• WHAT YOU HAVE TO DO: Return the data below exactly, but only from the line containing "The image size is (952, 1287)." through the line containing "The width and", with both of those lines included.

• MATERIAL SUPPLIED:
· · ·

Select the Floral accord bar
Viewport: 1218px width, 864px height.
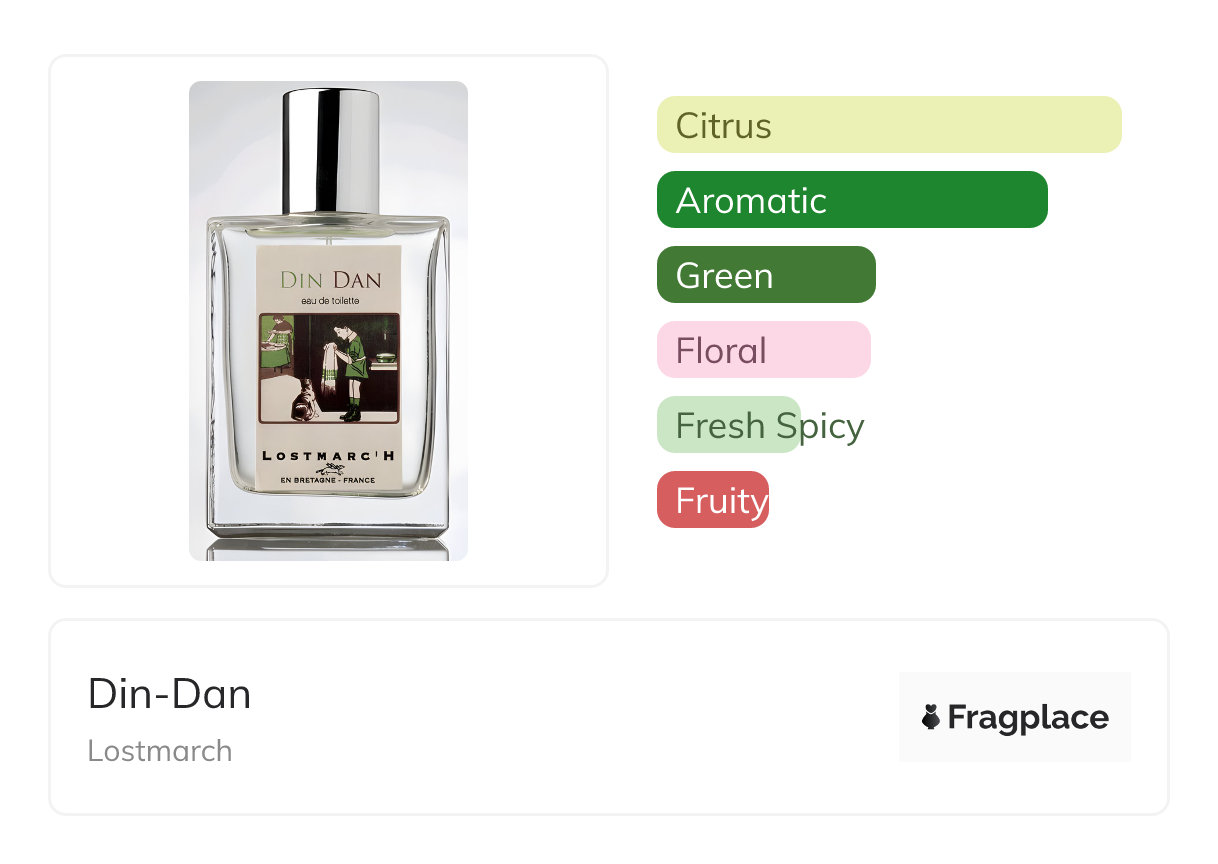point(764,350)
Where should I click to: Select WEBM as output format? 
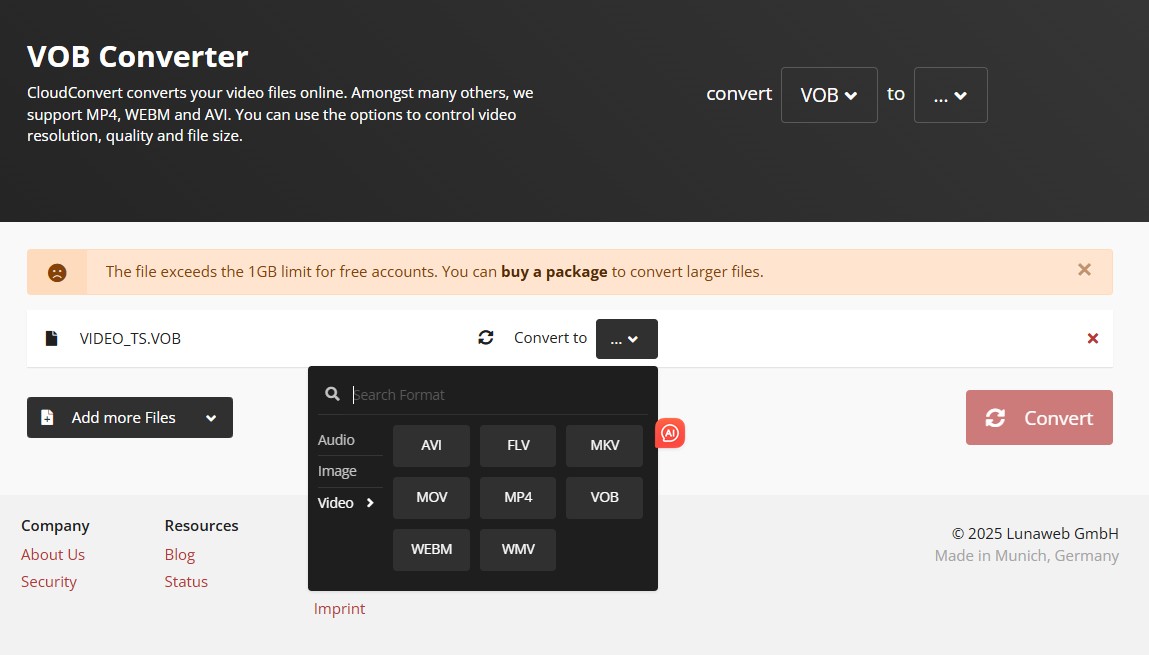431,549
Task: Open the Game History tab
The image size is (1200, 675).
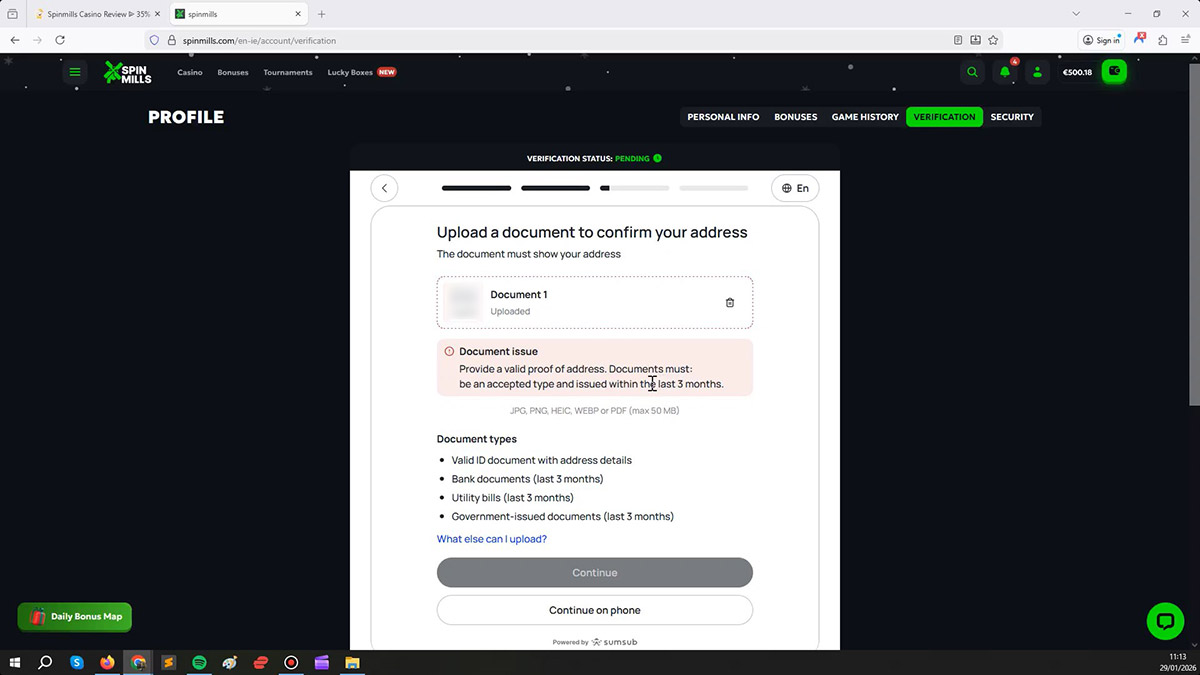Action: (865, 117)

· · ·

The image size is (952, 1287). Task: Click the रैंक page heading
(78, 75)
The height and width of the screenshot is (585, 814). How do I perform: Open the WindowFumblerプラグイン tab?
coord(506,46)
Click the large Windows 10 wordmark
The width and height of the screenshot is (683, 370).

· · ·

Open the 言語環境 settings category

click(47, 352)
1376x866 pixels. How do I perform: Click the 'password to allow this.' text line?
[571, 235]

· · ·

• YOUR RESPONSE:
The image size is (952, 1287). Task: Click the रैंक page heading
(78, 75)
The height and width of the screenshot is (585, 814). How do I perform: Open the WindowFumblerプラグイン tab?
coord(506,46)
Click the large Windows 10 wordmark
The width and height of the screenshot is (683, 370).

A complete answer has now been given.